So, with (1) the Australian legal press and a number of eminent managing partners echoing my views, and (2) an A$ hovering around the 87c on the US$ mark, a new question now comes to mind:

Can a falling A$ make selling Australian legal services easier overseas?

The answer here will depend on your law firm, its culture and client base. But, assuming that your firm actively encourages cross-border collaboration (and there is a whole different post there), the short answer should be yes.

If that’s the case, then some of things you need to be considering include:

  • How recently did I update my website profile/CV? Are all my deals Australian-based? Am I showing regional experience? Indeed, am I using regional keywords in my website profile or only local Australian used ones?
  • What sectors in Australia are likely to benefit from a falling A$ (tourism?)? Do I have expertise or a story to sell here?
  • A falling A$ should make assets in Australia more attractive to international purchasers (case in point: pension funds looking at real estate?). What am I and my colleagues doing about this?
  • What is the Australian Government’s current policy towards a falling A$ and foreign direct investment (FDI)? Is there a story to tell here (and there most likely is if you look closely enough)?
  • Are there regional developments that I could take advantage of (for example, development of arbitration courts in Singapore and HK?)?
  • Are there any free trade agreements (FTAs) in pace that make the falling A$ attractive (export markets?)?
  • When was the last time I talked with my clients to see how they were being affected by market/currency fluctuations and what steps they are putting in place to get the most out of this (manufacturing/FMCG?)?
  • Is there any way I can help my clients out with the current environment (put them in contact with clients in Asia?)? Maybe I can/should attend a regional trade or industry conference.
  • How often am I communicating with my colleagues in Asia, US and Europe to discuss work opportunities (including the chance to work in US$s?)? [time differences may have put this off before; but if I can bill in US$s, suddenly 2am conference calls don’t look so bad!]
  • What local or regional opportunities (tenders, capability statements, etc) are my business development team working on?
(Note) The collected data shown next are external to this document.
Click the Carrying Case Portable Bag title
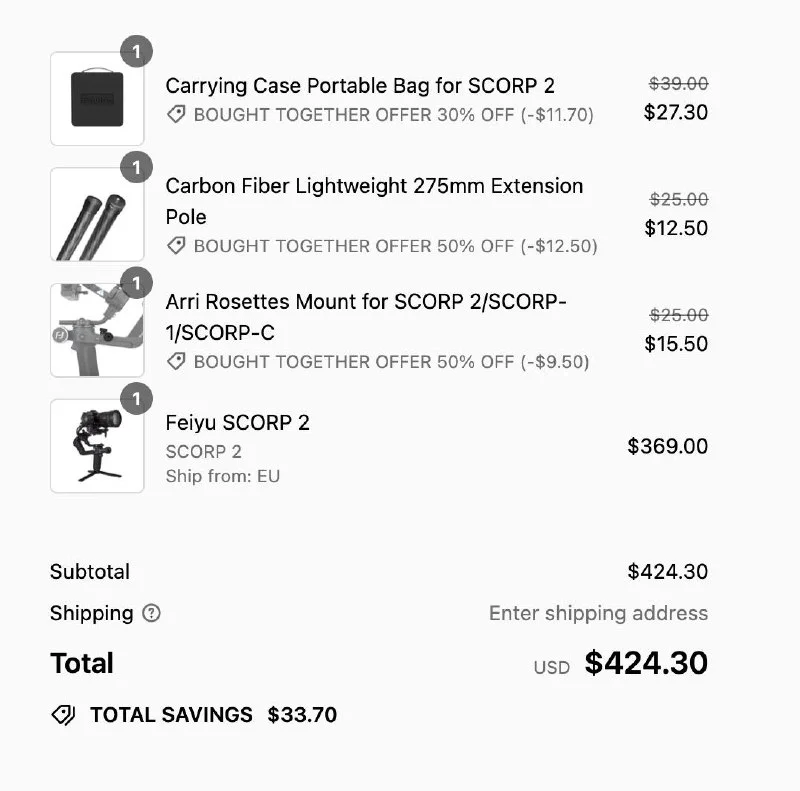Screen dimensions: 800x791 360,86
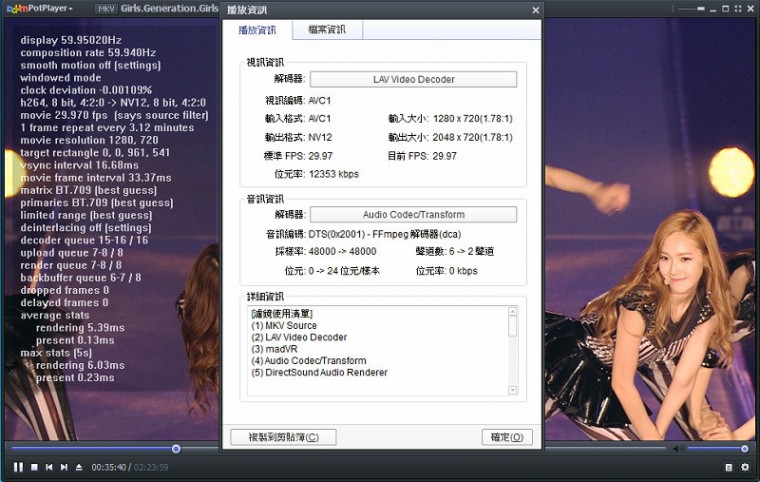This screenshot has height=482, width=760.
Task: Click the video seek bar handle
Action: tap(176, 449)
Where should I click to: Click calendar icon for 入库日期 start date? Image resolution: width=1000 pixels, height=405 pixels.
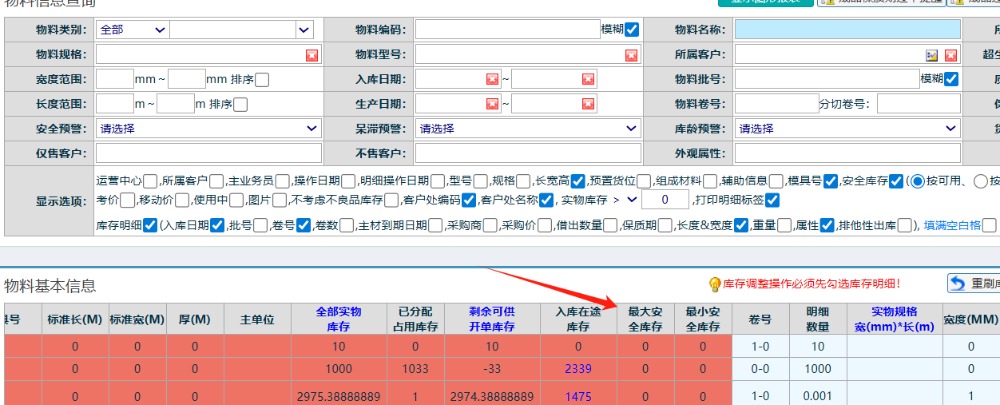pyautogui.click(x=492, y=79)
Is there any way I can get in on this?
  • What regional panels are my firm on and can I look to develop these? If so, who is the relationship partner?
  • Should I be considering a secondment to another office in our firm network or to a client outside Australia (Asia, Europe, US) [especially if I can charge US$ for it!]?

Clearly you will need to make sure that you are meeting your clients’ expectations. You will also need to make sure you have in place a fee mechanism that is considerate of the exchange rate, while being beneficial to you and your firm, and also allowing everyone to prosper from the situation.
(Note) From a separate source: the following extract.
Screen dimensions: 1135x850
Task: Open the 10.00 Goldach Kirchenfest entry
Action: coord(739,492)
But, at 87c on the US$, the value proposition of an Australian lawyer active outside of Australia (such as in Asia) should have become a lot easier to communicate today than it was a year ago.

Now for a word of caution:

if you have been billing a client (especially one outside Australia) for several years in A$s, now is not the time to suddenly, and without notice, start billing that same client in US$s.

Strange as it may seem, clients will quickly see through this move. So make sure you give this issue careful consideration (as clients have also been known to talk with each other!).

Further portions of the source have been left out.